As I write this blog, a new year is dawning. Maryland has just vaccinated 1% of its citizens. I am not sure whether to be excited by this number or to be concerned with the Herculean task ahead. It’s truly like glimpsing a tiny flicker of light at the end of a very long tunnel.
So what should we expect from 2021? It’s certain that it will bring new challenges. And with challenges usually come opportunities. A Yiddish proverb says, “We plan. God Laughs.” Last year, we’ve made predictions about 2020 but, surprisingly, not all of them turned out to be wrong (see how accurate we were here). So let’s indulge ourselves. I bet that with some reliance on the past performance, the recent and historical data, and our collective local real estate market expertise we can make predictions that will withstand the test of time (save for an alien invasion, of course).
Real estate prices in Maryland, Virginia, and Washington, DC will continue to grow.
Coronavirus notwithstanding, the median price of a home sold in the area in September 2020 hit the record high of $512,000. It’s a whopping 18.8% year-over-year increase, making this year’s median home $81,000 more expensive than in 2019. What’s more significant is that virtually every county posted healthy increases in home prices. In Montgomery County, the median selling price of a home (including townhouses and condos) hit $490,100, up 14.2% from a year ago. Despite being hit by Covid-19 the hardest, Prince George’s County also continues to thrive, increasing its median home prices 11%, to $350,000. Baltimore metro area is not much behind: it pushed to a November ten-year high median sales price of $322,000 – the second-highest price on record.
Why do we remain confident in the Baltimore / DC region real estate?
At least four reasons.
Reason 1: Interest rates are low and are likely to remain low in 2021.
Low mortgage rates make homeownership more affordable. For example, on a mortgage of $300K, a monthly difference between paying an interest of 5.25% and 3.25% is over $350K. As the rates go up, so is the monthly payment, potentially putting break on price appreciation. Usually, an improving economy correlates to rising mortgage rates. Economists and investors believe that the U.S. economy will bounce back in 2021 as COVID-19 vaccines are distributed. However, a dramatic increase in mortgage rates is unlikely. Mortgage rates plummeted to new depths in December 2020, setting all-time lows south of 3 percent. It’s not completely unlikely for them to fall even further in the first quarter of 2021 before beginning to climb.
Reason 2: Low regional unemployment rates in the DC metro area.
One of the direct impacts of the coronavirus shut down is a drastic increase in unemployment rates. No metropolitan area has been spared.

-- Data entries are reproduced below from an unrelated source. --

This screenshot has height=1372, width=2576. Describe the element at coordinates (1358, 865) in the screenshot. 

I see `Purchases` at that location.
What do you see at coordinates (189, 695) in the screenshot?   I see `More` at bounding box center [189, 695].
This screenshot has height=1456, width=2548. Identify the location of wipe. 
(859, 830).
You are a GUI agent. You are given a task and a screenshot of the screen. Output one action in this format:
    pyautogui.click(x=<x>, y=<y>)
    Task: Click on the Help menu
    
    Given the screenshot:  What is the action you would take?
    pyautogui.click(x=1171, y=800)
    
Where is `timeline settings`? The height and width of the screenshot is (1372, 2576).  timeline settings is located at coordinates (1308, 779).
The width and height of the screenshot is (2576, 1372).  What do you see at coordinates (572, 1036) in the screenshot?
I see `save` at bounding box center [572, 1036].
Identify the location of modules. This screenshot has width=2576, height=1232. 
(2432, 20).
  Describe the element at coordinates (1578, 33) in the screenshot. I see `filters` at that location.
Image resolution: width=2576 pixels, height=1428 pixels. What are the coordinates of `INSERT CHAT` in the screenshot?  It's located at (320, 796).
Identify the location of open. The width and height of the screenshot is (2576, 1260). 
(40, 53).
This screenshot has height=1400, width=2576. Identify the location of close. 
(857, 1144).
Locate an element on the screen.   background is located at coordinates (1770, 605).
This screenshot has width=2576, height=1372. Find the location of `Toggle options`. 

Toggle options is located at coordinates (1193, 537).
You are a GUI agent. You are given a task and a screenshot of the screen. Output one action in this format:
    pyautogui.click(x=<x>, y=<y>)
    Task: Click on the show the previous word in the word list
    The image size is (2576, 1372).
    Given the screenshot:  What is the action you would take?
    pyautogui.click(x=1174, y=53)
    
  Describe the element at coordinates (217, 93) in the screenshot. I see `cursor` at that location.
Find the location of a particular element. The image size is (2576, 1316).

In the DMV area, the rates of unemployment almost triple from a year ago. However, we are far from being the hardest area in the nation. Perhaps more importantly, there are some signs of improvement on the horizon. In November 2020, The Washington metro area’s unemployment fell below 6% for the first time since the coronavirus pandemic began. As vaccines become more widely available, the unemployment rate is bound to slowly decline from its peak pandemic levels.
Reason 3: White collar savings are on the increase.
Despite the unimaginable hardship wrecked onto those directly affected by the shutdown, many white-collar professionals in our area were able to retain their jobs and their incomes. After all, the DC area is particularly reliant on such employers as the Federal and state governments, various government contractors, and pharmaceutical companies (here is looking at you, AstraZeneca!) Somehow, many retirement accounts were left mostly untouched. Paradoxically, Americans are saving a greater percentage of their money than ever before. As consumer spending fell, some were fortunate to increased their personal saving rate to a record 32.2% in April 2020. Of course, no everyone is in a position to do so, and the numbers highlight deep inequality in society. However, in our generally affluent area, the larger savings might be expected to translate into larger downpayment and ability to afford more expensive properties.
Reason 4: Booming Stock Market.
This New York Times article offers a detailed analysis as to why the stock market remained so healthy in 2020. I will steer away from predicting what will happen in the stock market this year. However, the bottom line is the same: buyers feel more comfortable in investing in real estate while they are flush with funds. They can step up their spending (and driving the DC-area prices up) in 2021.
Competition For Investment Properties Will Remain Robust.
The steady appreciation in the local market is bound to attract the attention of aspiring investors. We are receiving more and more phone calls from folks who, frankly, have no clue how real estate investing works. We are one of the few private lenders who welcome first-time rehabbers but the lack of knowledge among some applicants is truly astonishing. These folks will pay virtually any price for a property with little upside potential. It’s hard to compete with someone willing to bid high enough to erode any possible profit.
However, this is not the first year we’ve made such a prediction. And year-after-year, real estate investors with determination, tenacity, and creativity supplement their incomes and build long-term wealth by investing in homes in Maryland, Washington, DC, and Virginia. The competition is high because it’s a super-profitable industry and because we live in an awesome area to make money in real estate.